Hippie Bob responded with a few choice words and a one-finger salute, which infuriated Graham. He parked his vehicle and returned to the scene, where he joined the growing crowd of likeminded locals who had been taunting the artisans at the street fair.
It was a situation that had been building since the Summer of Love in 1967, when young longhaired folks began moving to the area in search of an alternate lifestyle away from the stifling constraints of city life. Land was cheap, and various communes sprung up in the hills, along with illegal marijuana farms.
Not everyone was unhappy with the newcomers. New businesses were filling empty storefronts and paying much needed sales tax. The cash generated from the pot farms bought farming equipment and building materials at the local lumberyards and hardware stores. Wads of dollars may have raised a few eyebrows, but hey, it was still profit and profit is what business is about.
The group on the corner didn’t care about any of that. They were not going to be pushed aside by a bunch of commies from Berkeley, and so they confronted Alan Rogers, who with his brother Gary had helped organize Country Pie. The brothers were also proprietors of the Rogers Frame Shop, which was located on Pine Street at the time.
As Alan remembers it, “They were big guys, loggers and miners, and they demanded an end to the street closure.”
“They didn’t intimidate me. I was young and in pretty good shape, so I met them toe to toe.”
Still, Alan didn’t want to see his friends’ hard work destroyed by a gang of vandals, so it was agreed the fair would close down.
The issue was put on the agenda for the next city council meeting. An overflow crowd of concerned citizens forced the meeting to move to the Elk’s Hall, at that time above Friar Tucks.

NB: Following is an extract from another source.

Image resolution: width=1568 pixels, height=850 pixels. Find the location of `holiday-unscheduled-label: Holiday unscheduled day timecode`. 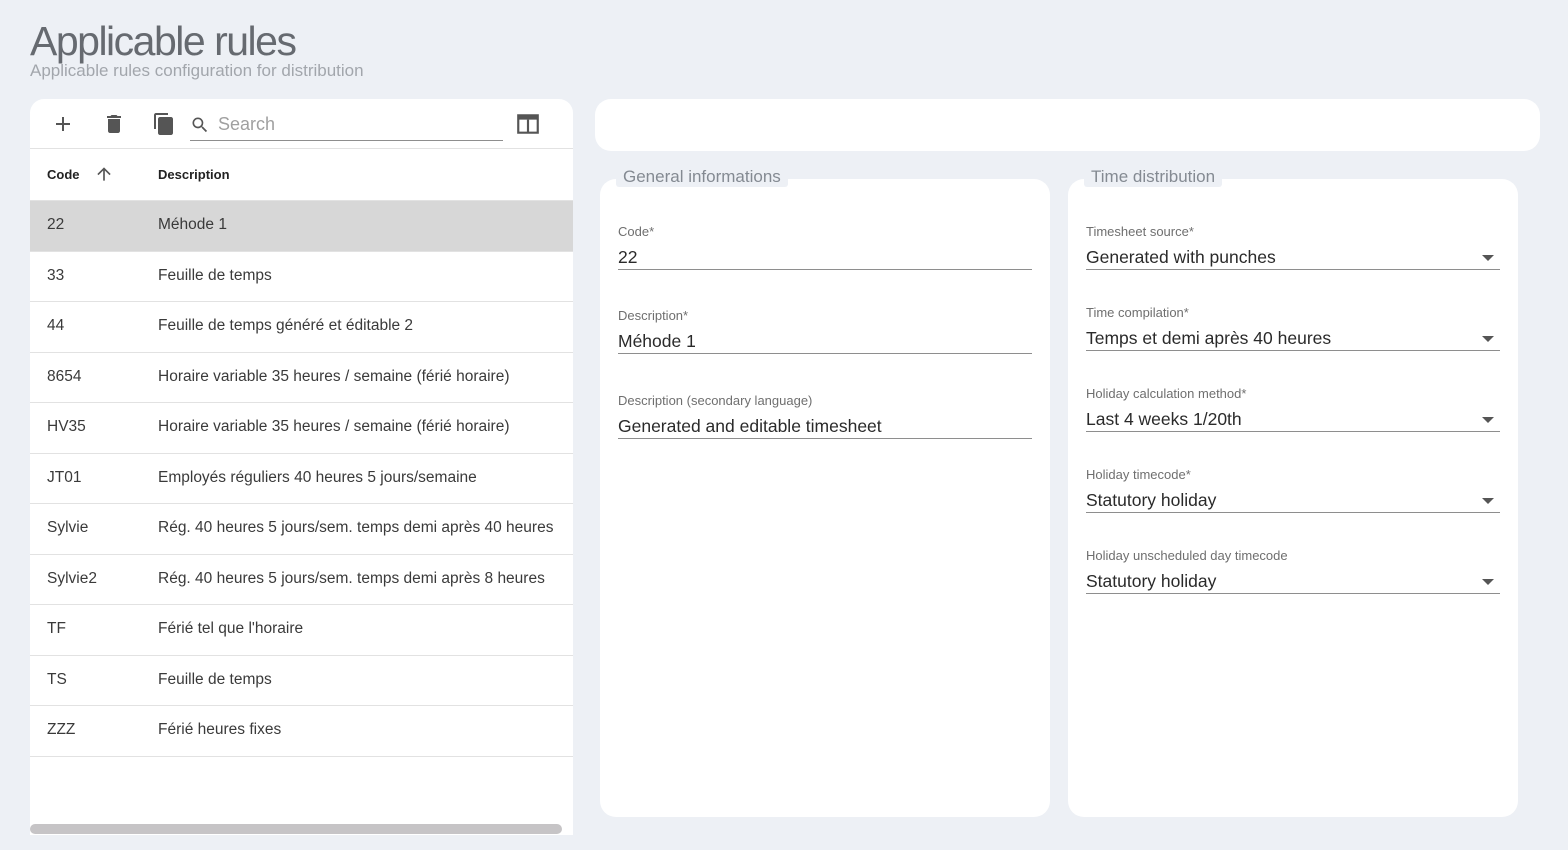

Then- city manager Beryl Robinson said he was surprised by the reaction and the vitriol hurled at him for allowing the event to take place on city streets. He recalled having to walk through a gauntlet of angry constituents to get in the building.
From The Union, June 15:
Freemont “Jake” Graham unofficially ran the two-hour meeting. The main subject was the townspeople’s complaint that dirty, half-naked people with “ugly armpits” as one woman described them, were allowed to stand and sit on the sidewalks in front of businesses and “driving legitimate customers away. Police Chief Moon and assistant DA Ron MacMillen stated that any local ordinances had been voided by state law.
For a few minutes, the meeting bogged down into the length of time each speaker had lived in Nevada City. Graham, who has spent his life to date in the town, quizzed each speaker about his length of time in Nevada City.

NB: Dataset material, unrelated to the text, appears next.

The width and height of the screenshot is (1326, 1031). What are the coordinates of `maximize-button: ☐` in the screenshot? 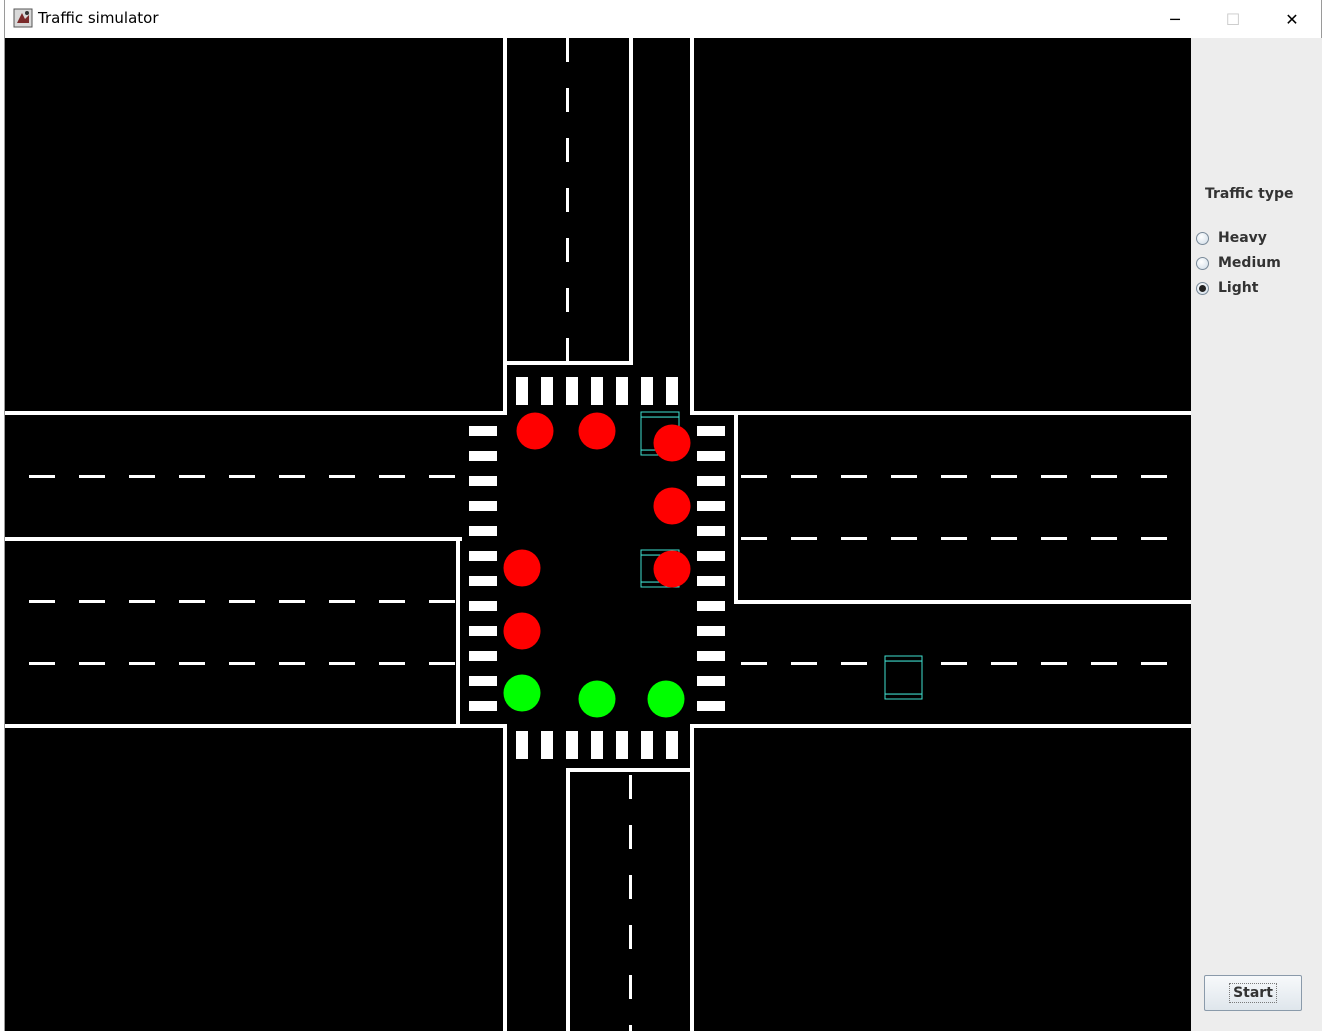 It's located at (1233, 19).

Councilman Bob Paine, who had also spent his life here said “39 years.” Dr. Leland Lewis yelled “You can’t simply legislate against long hair and clothing.” He answered Graham’s question, “Six years, but what does that have to do with anything?”
Richard Hotchkiss spoke for the craftsmen who organized Country Pie. He said he was a lifelong resident of the county. His wife has been a teacher in the Nevada City school system for six years and “this has been the best place for our child to grow up -until this fiasco.”
After almost two hours of everyone having their say, each councilman made a remark. The council wouldn’t have issued a permit for the two-day show “if we had known what would happen.”
“We did it to bring in business,” Councilman Lon Cooper said, and Arch McPherson echoed his feelings.
Mrs. Elliot remarked that a sign should be placed at the city limits saying “Clean People Only Wanted.” Some wag said it would have to be a historical sign, which brought laughter from the 300 in attendance.
The tension between the old and new residents simmered for the remainder of that summer. There were stories of harassment and a few fistfights in the bars, and some folks from both sides decided that Nevada City wasn’t quite the nice little town they thought it was and chose to move on to greener pastures.
Those newcomers who remained became the business owners and artists who shaped the town through the next half century, to this place we call home today.
So it is disappointing to see history repeat itself on these same streets. Most, if not all the participants in last Sunday’s melee were not even born when the Country Pie debacle dominated the news in 1970.
Nevada city, Grass Valley and the county surrounding it do not belong to any faction or generation. We have our differences. We always have and always will, but we all breathe the same air. We all drive the same roads. We all shop in the same stores. And we all love our community.
When some fool shoots an Airsoft rifle at Back the Blue protestors, it’s a crime against all of us. When someone assaults a Black Lives Matter protestor, it’s a crime against all of us. You want to make a difference? Do it in your church, your charity, your vote, but give your neighbor the same respect you want him or her to give you in return.